One way of looking at this could be to say it's a feature of SET-WORD! / SET-PATH! assignment to look at the thing on the right, and if it's a literal void, accept it. Just make that narrow exception. Which seems all right...but then you get to:
There you have an evaluative argument, and no SET-WORD!. So you either have to say [return '~] or [return lit ~] (or [return x: ~])
I anticipate returning named voids and assigning voids to be common enough that this would be a loss to the prettiness of the idea.
So continuing the idea of finessing this: Maybe functions that are willing to take an evaluated VOID! argument also do the literal-void-acceptance trick?
But I'll point out that tricks like this are always more nasty than they sound...what happens when you have something that tries to left-quote the VOID! that comes after an assignment? foo: ~void~ left-quoter. One of Ren-C's strengths is not sweeping such what-ifs under the table, so it's good to know that a trick like this wouldn't be without its ramifications.
Should This Be Attacked More Generally?
The main thing I'm trying to watch out for here is letting voids that get composed into places that they have no effect and vanish. That is, cases like do compose [1 (print "Hi") 2]. However, I've suggested before that discarded literals may hint at problems and thus need to be errors. In terms of things that have wasted my time, blocks I meant to be code being silently discarded probably have caused way more insidious problems than accidentally-discarded voids have...
Plus, if you want to make a VOID! in the API, it would be nice if you could say:
REBVAL *undef = rebValue("~undefined~");
Off course you can't do that for WORD!s, you have to quote them. But it seems like a loss to make you put a quote there.

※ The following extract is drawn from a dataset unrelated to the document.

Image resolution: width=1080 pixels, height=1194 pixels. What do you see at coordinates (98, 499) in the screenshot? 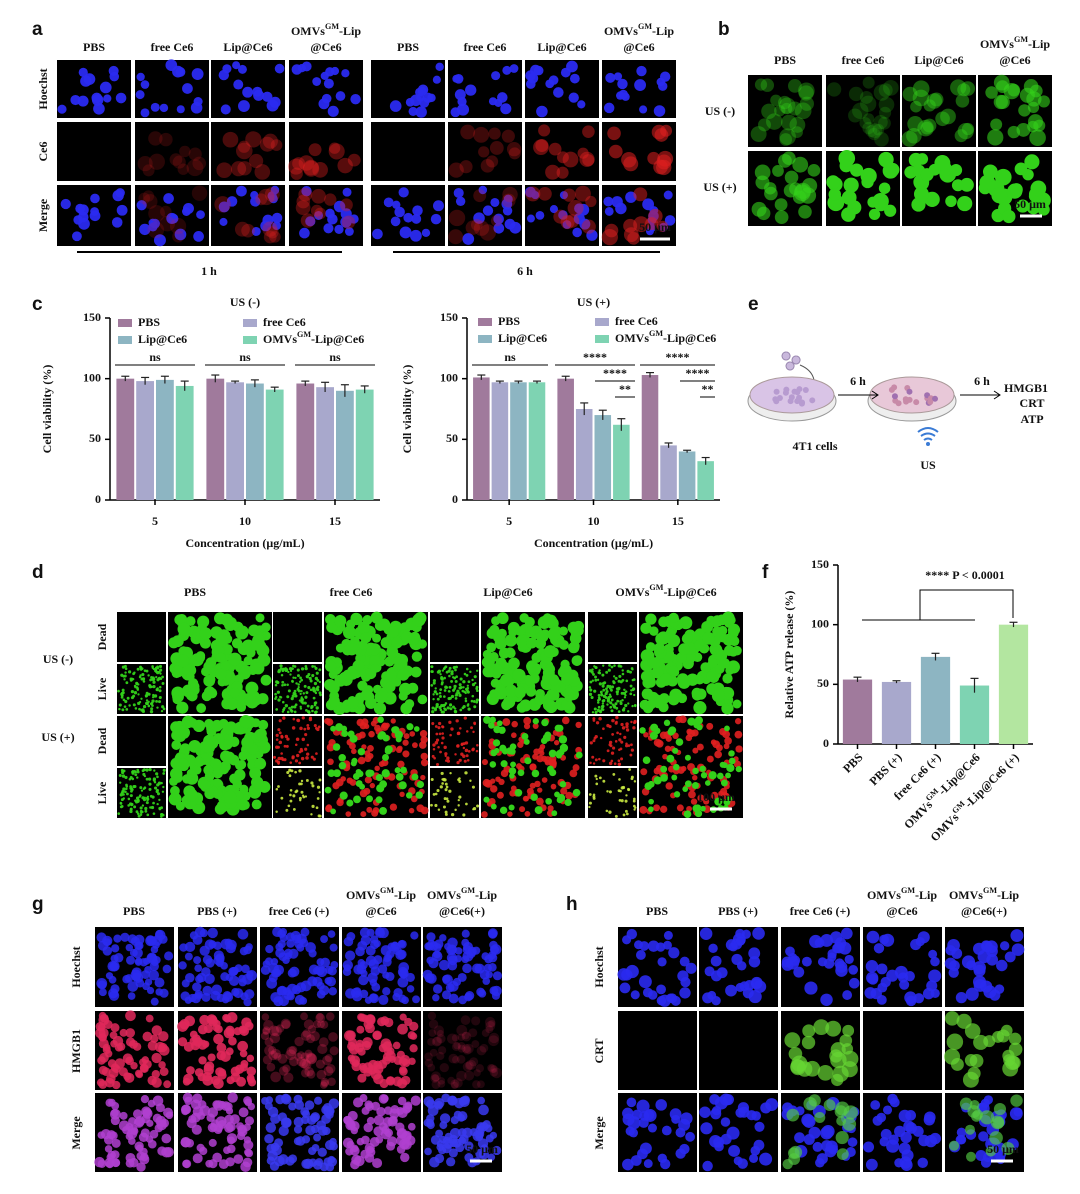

The best thing is probably to lay hope in a general solution for catching stray voids along with stray blocks or anything else, and say that VOID! is an inert type. This means hoping that dereferencing variables holding voids, passing them to arguments of functions that don't take them, and trying to use them in truthy/falsey spots is where you get your error leverage. That means their usage at the source level can stay clean.
But it means I have to put on my thinking cap and review that discard-literals-raises-error proposal to see if there's anything there.